Friday, July 28, 2017

The Greats that shaped history

The main thing that an honest study of history reveals to us is that certain things have always happened a certain way, in spite of how we might think they ought to go. History is humbling. It washes away our presumptions. And often we can learn what to expect in the future by looking into the past, if we assume there is a kind of shape to history.

One of the people who frontiered this thought was Oswald Spengler, the German historian and philosopher who was wildly popular in the 1920s and 30s but is mostly forgotten today. He saw what he felt were predictable patterns in history, that he compared to patterns in nature. And he felt that much like seasons, certain events repeat. See also historic recurrence.

Now there is something that seems odd, that we have many examples of repeating. It is that enormous social changes, especially religious ones, usually come down to us from a single member of the elite after having an inexplicable but honest personal conversion.

Examples include:

Cyrus the Great, the Emperor of Persia and the only non-Jew regarded as a messiah in ancient Judaism, not only freed the Jews from their captivity in Babylon, but paid for the Jews to rebuild their destroyed temple in Jerusalem.

Alexander the Great, after being privately tutored by Aristotle, had a sudden epiphany to conquer the known world and spread Hellenism throughout it. This influenced religious and philosophical belief as far as India. See Greko-Buddhism.

The Indian Emperor Ashoka converted to Buddhism on a blood-strewn battlefield, and spread Buddhism throughout the subcontinent. He built many of the original Buddhist temples throughout India.

Constantine converted to Christianity on a battlefield, and brought the Roman Empire with him, causing the dawn of a new Christian age. See the scholarly work Constantine and the Conversion of Europe by A.H.M. Jones, 1948, still used as study material at Yale University.

Charlemagne brought great reform to Christian Europe, including banning the persecution of witches.
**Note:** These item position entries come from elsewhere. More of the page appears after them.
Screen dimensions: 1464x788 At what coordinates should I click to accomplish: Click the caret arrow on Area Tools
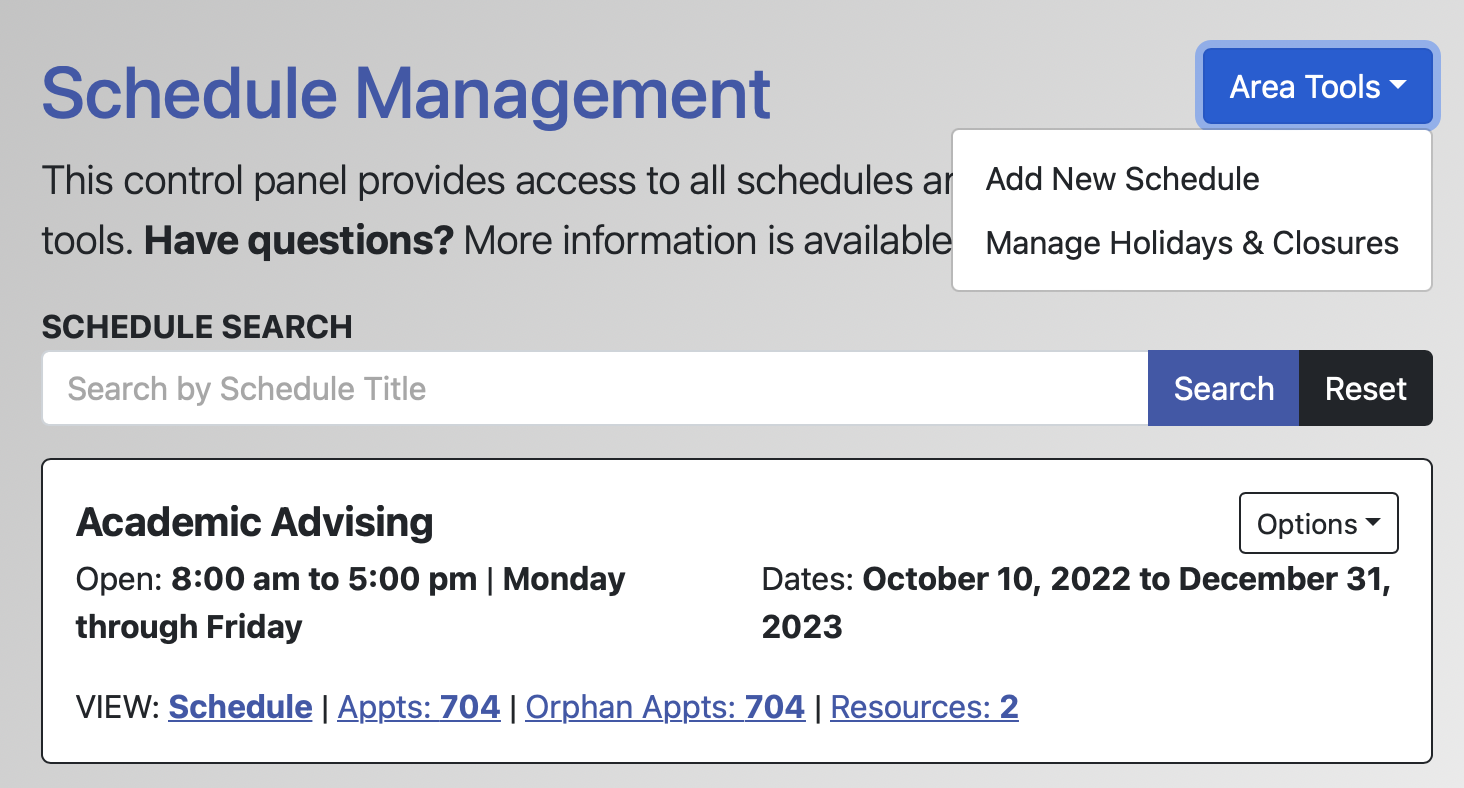tap(1397, 87)
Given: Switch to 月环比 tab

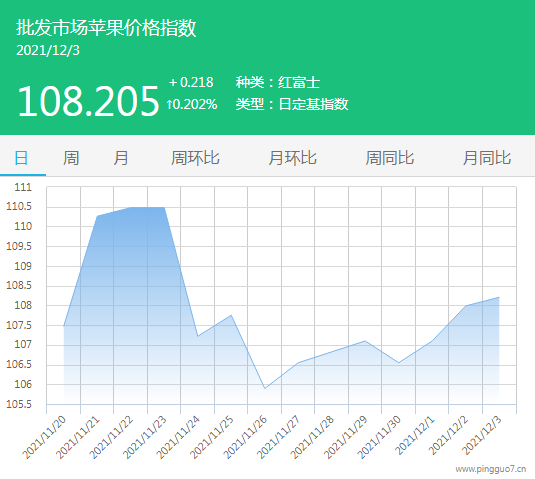Looking at the screenshot, I should (292, 158).
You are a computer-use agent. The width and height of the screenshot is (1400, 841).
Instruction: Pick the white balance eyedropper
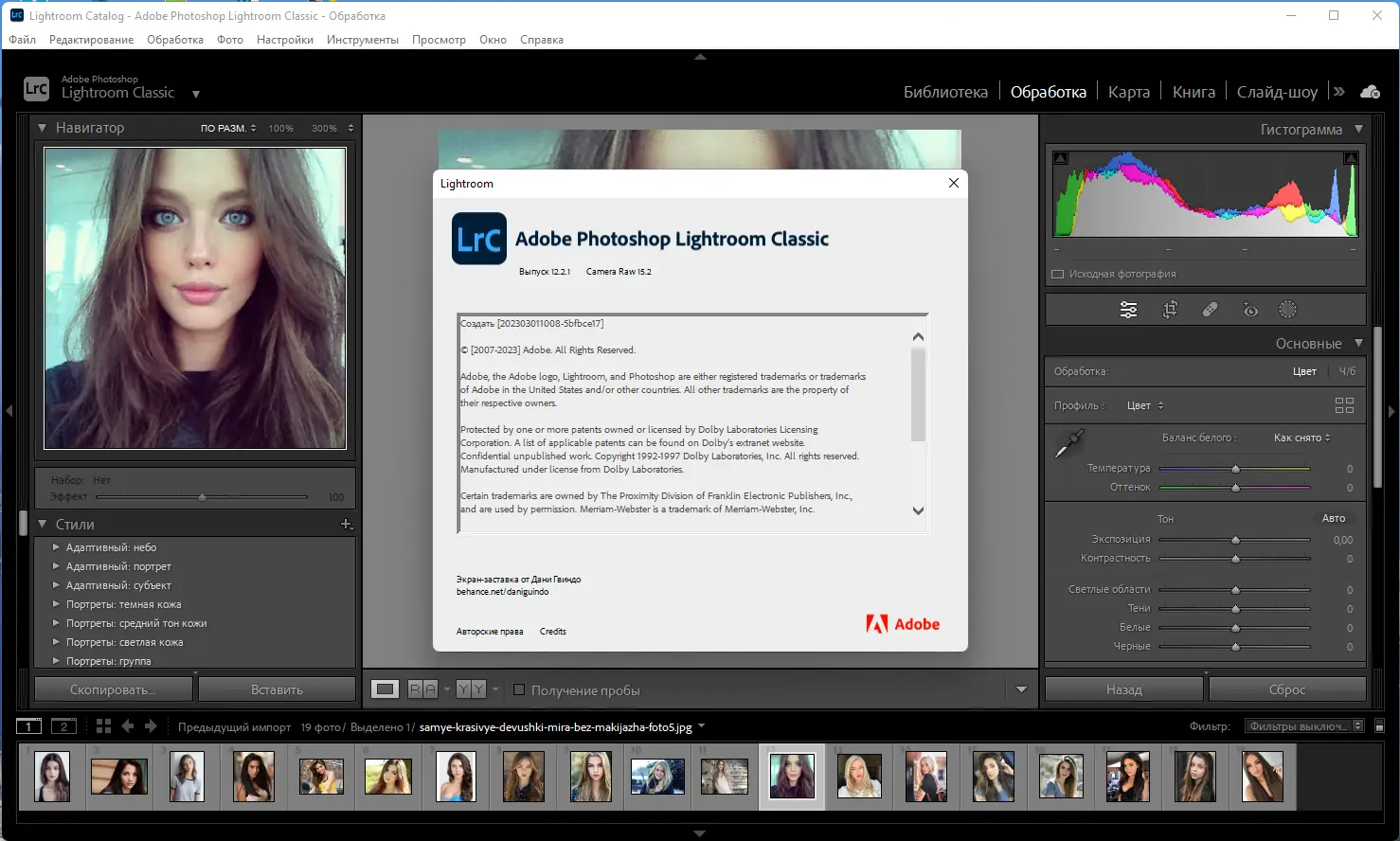(x=1069, y=442)
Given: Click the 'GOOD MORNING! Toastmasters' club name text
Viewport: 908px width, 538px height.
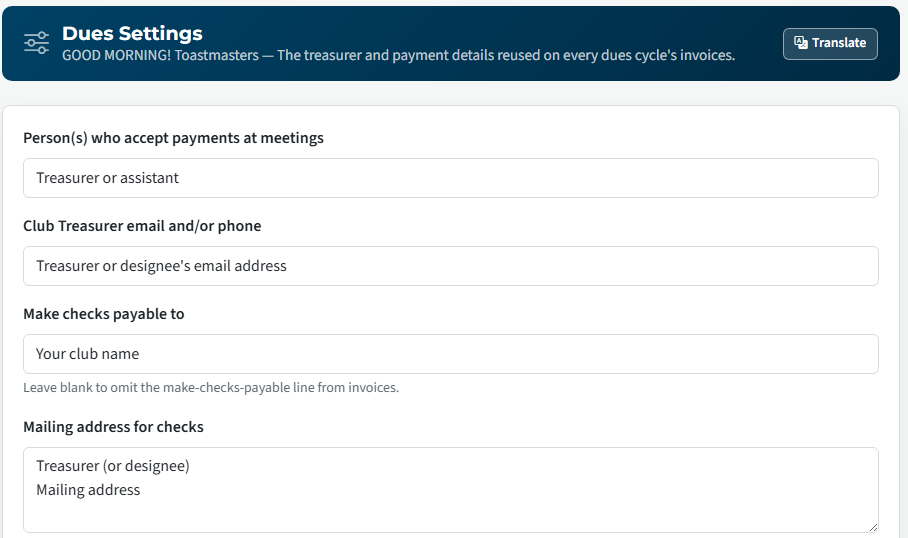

Vladimir the Great, the first Emperor of Russia, had a soulful conversion to Orthodox Christianity, and brought his nation with him into the modern age from its Viking past.

Mikhail Gorbashev had a change of heart, that caused him to lift Russia out of the Soviet Union, beginning with his policies of glasnost (openness) and perestroika (restructuring).

Vladimir Putin had a conversion experience, and has gone to great lengths to not only protect freedom of religion among the great indigenous religions of Russia (Buddhism, Islam, Judaism, and Orthodox Christianity) but also to build and restore temples, mosques, synagogues, and cathedrals. Today only 4% of Russians classify themselves as atheists.

We are so conditioned to think that this is not how history goes, or not how it 'ought to' by some prejudice, that many today deny the sincerity of these conversions, anachronistically reading modern cynical state-craft into ancient minds. Yet history upholds these realities. History is so much more interesting and edifying when we read it, than when we read our modern prejudices into it.

Will history repeat itself? Will Baba's manifestation come about in the heart of a single person, a conqueror or emperor, someone who can change history at the stroke of a pen?

This brings us to Baba's teaching about the spiritual hierarchy, that can alter the hearts and minds of men thousands of miles away. Is that what is in store for the world in a few hundred years? Will history again repeat itself? Or will there be a new way? Only time will tell.